Fulfilling the Promise
School of Law
by Steven D. Jamar
Thurgood Marshall was one of the architects of Brown v. Board of Education, and was the lead counsel arguing against the separate but equal rule of Plessy v. Ferguson. Charles Hamilton Houston was his mentor at and after Marshall attended Howard University School of Law. He went on to be the first African American on the United States Supreme Court.
Thurgood Marshall was born and raised in Baltimore, Maryland. (born on July 2, 1908). He did well through high school and graduated from Lincoln University, a small private HBCU, in Pennsylvania in 1930. He then applied to the University of Maryland School of Law in 1930, but was denied admission. He then went to Howard University School of Law, in Washington, DC. Howard University had been created in 1867 in large part to educate slaves and the descendents of slaves. The HU law school was created two years later and to a very large degree created the black bar that developed and implemented the strategy leading to Brown.
In 1933 Thurgood Marshall graduated as valedictorian of HUSL and became a civil rights activist. In 1938 he became an attorney for the NAACP and in 1940 became the NAACP's chief counsel and founder of the NAACP Legal Defense and Educational Fund.
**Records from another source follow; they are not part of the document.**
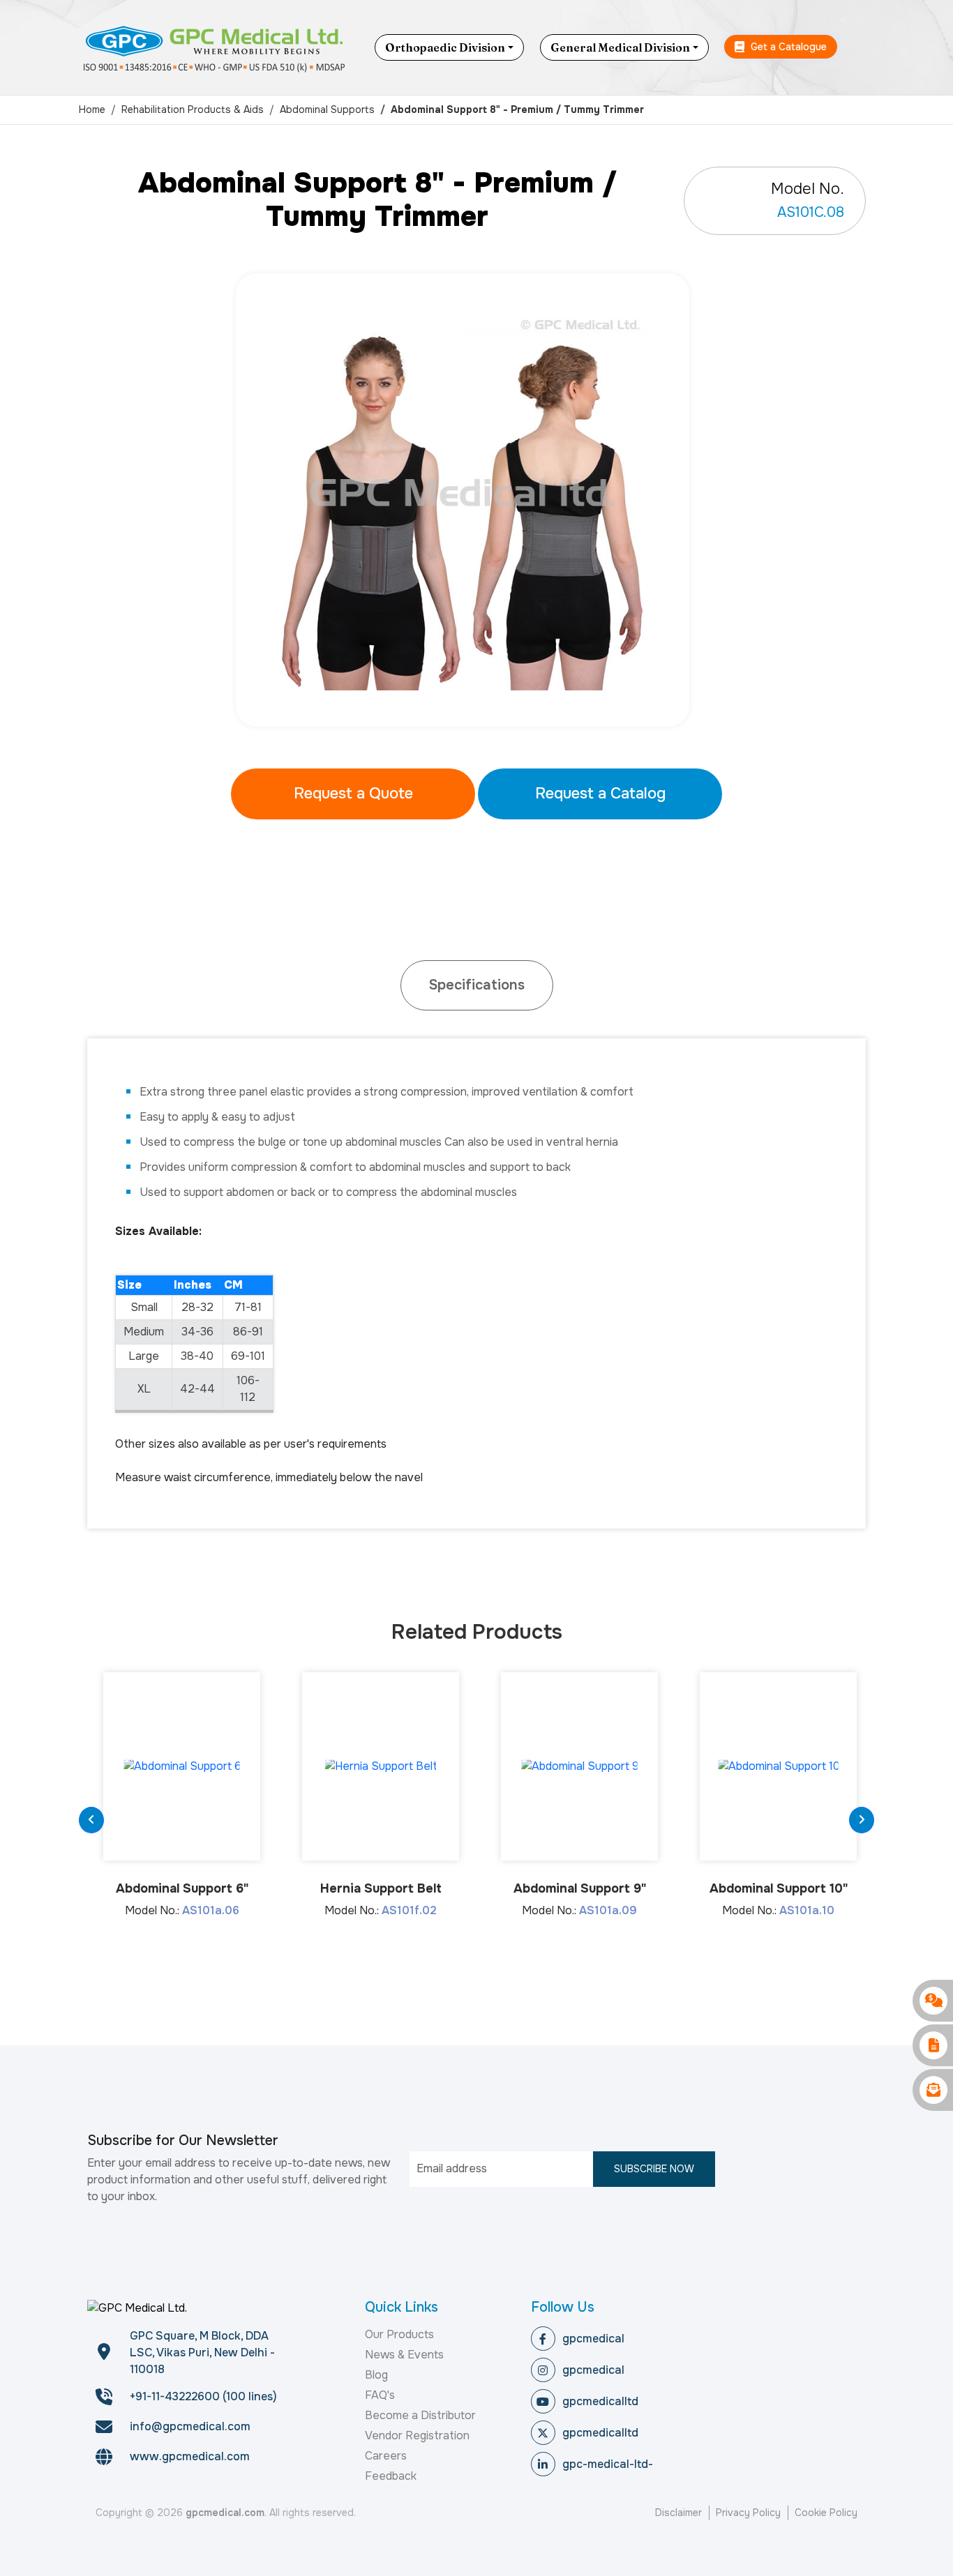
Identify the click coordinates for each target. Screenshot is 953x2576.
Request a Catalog (600, 793)
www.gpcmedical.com (190, 2456)
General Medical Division (620, 47)
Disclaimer (678, 2512)
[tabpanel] (476, 500)
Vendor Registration (417, 2435)
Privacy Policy (748, 2512)
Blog (376, 2374)
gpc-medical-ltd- (607, 2464)
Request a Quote (353, 793)
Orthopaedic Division (445, 47)
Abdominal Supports (327, 109)
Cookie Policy (826, 2512)
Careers (386, 2455)
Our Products (399, 2334)
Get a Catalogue (787, 46)
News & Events (404, 2354)
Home (92, 109)
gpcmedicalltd (600, 2401)
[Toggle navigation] (863, 47)
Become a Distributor (420, 2415)
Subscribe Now (654, 2168)
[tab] (476, 985)
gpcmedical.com (225, 2512)
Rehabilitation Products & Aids (192, 109)
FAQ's (380, 2395)
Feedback (391, 2476)
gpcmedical (593, 2338)
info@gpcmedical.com (190, 2426)
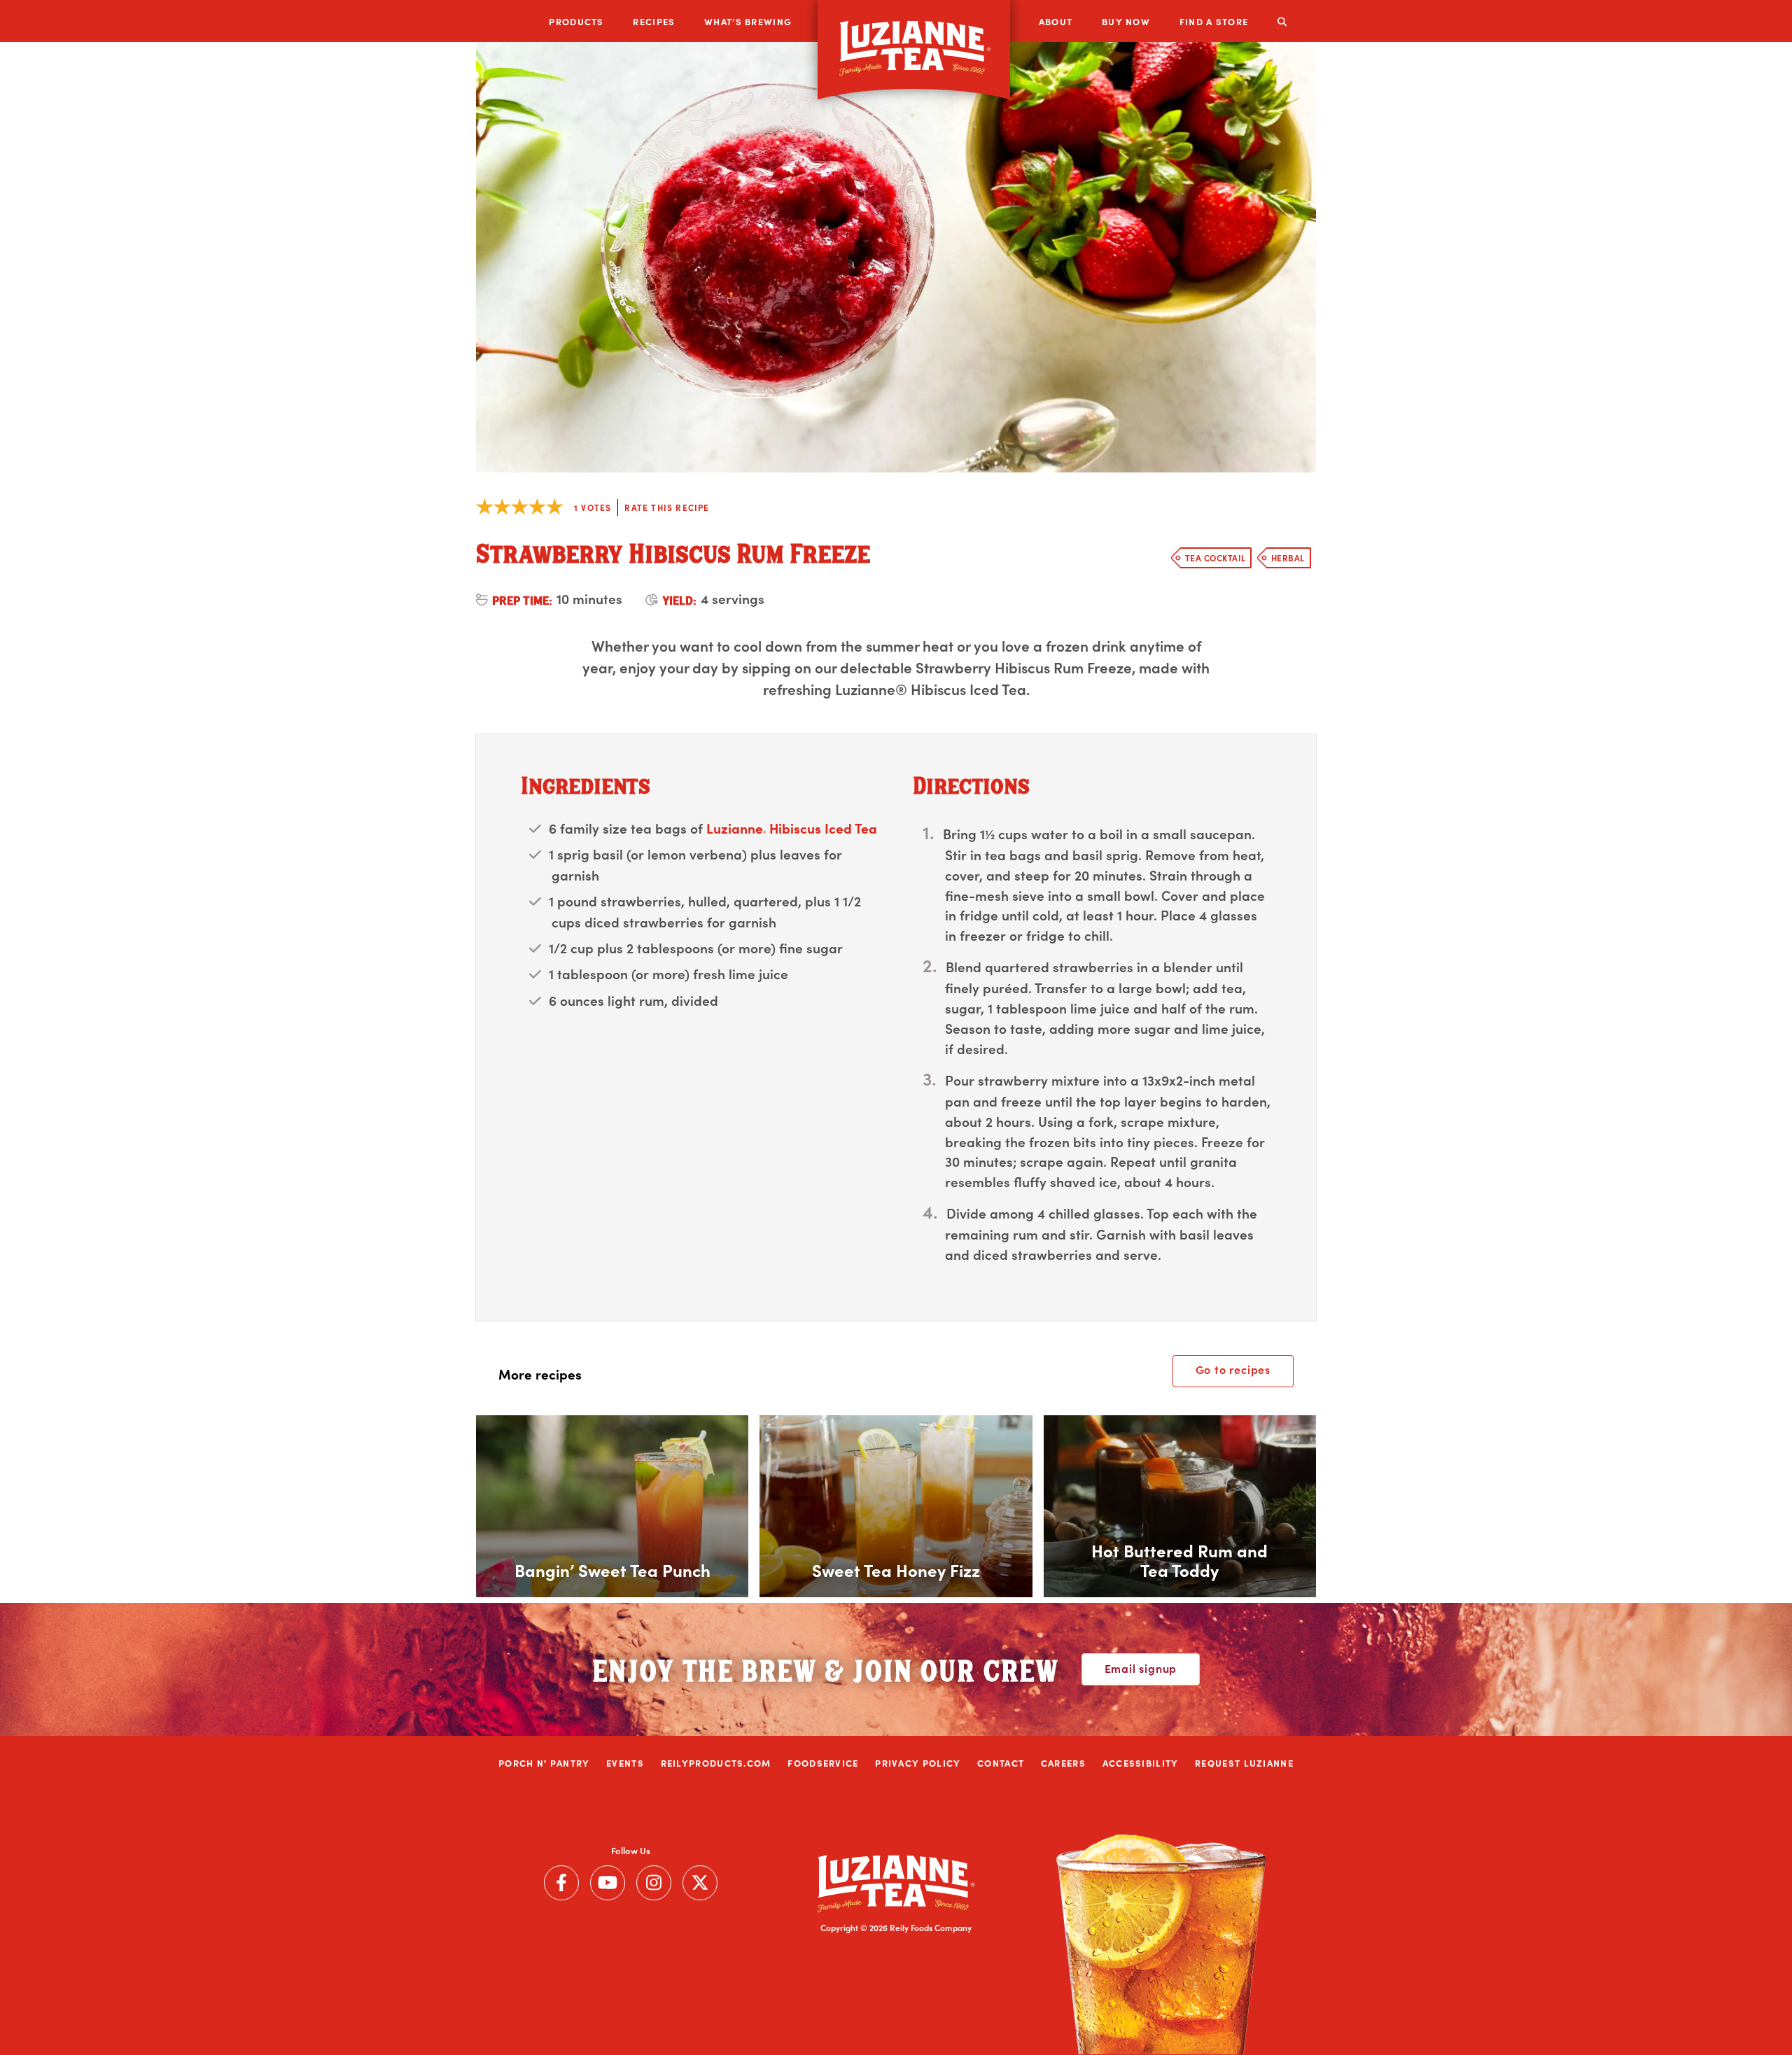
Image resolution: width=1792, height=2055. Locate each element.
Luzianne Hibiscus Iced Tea (791, 827)
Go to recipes (1233, 1369)
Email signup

Among the many precedent-setting cases he argued were Smith v. Allwright (1944) in which the Court held that the exclusion of black voters from primary elections in Texas was unconstitutional and Shelley v. Kraemer (1948) in which the Court held that racial restrictive covenants in housing were unconstitutional.
But the most important work done by Thurgood Marshall, Charles Hamilton Houston, and a few other attorneys was creating a number of precedents leading to Brown v. Board of Education. In 1954 Brown overruled Plessy v. Ferguson (1896) and held "separate but equal" unconstitutional in public schools nationwide. Brown ultimately led to the dismantling of de jure discrimination. Among the major steps toward Brown was Pearson v. Murray (1936) in which Marshall and Houston fittingly established in Maryland's highest court that the University of Maryland School of Law could not exclude African Americans as Maryland had excluded Marshall just a few years earlier. Two years later in Gaines (1938) this principle was extended to the entire country when the U.S. Supreme Court held that Missouri could not exclude blacks from the state law school since there was no comparable, and could be no comparable, school in Missouri for African Americans because of the unique intangibles of a legal education. The principal was then extended further in a number of cases including Sweatt v. Painter (1950) which declared separate but equal facilities for black professionals and graduate students in state universities unconstitutional. Ultimately this precedent was extended to other schools and ultimately down to public primary and secondary education in Brown.
President John F. Kennedy appointed Marshall to the U.S. Court of Appeals for the Second Circuit in 1961. He became President Lyndon B. Johnson's Solicitor General in 1965. Then in 1967 Pres. Johnson appointed him to the Supreme Court where he served until he retired in 1991. He was the first African American to serve on the nation's highest court.
Thurgood Marshall died of heart failure on January 24, 1993.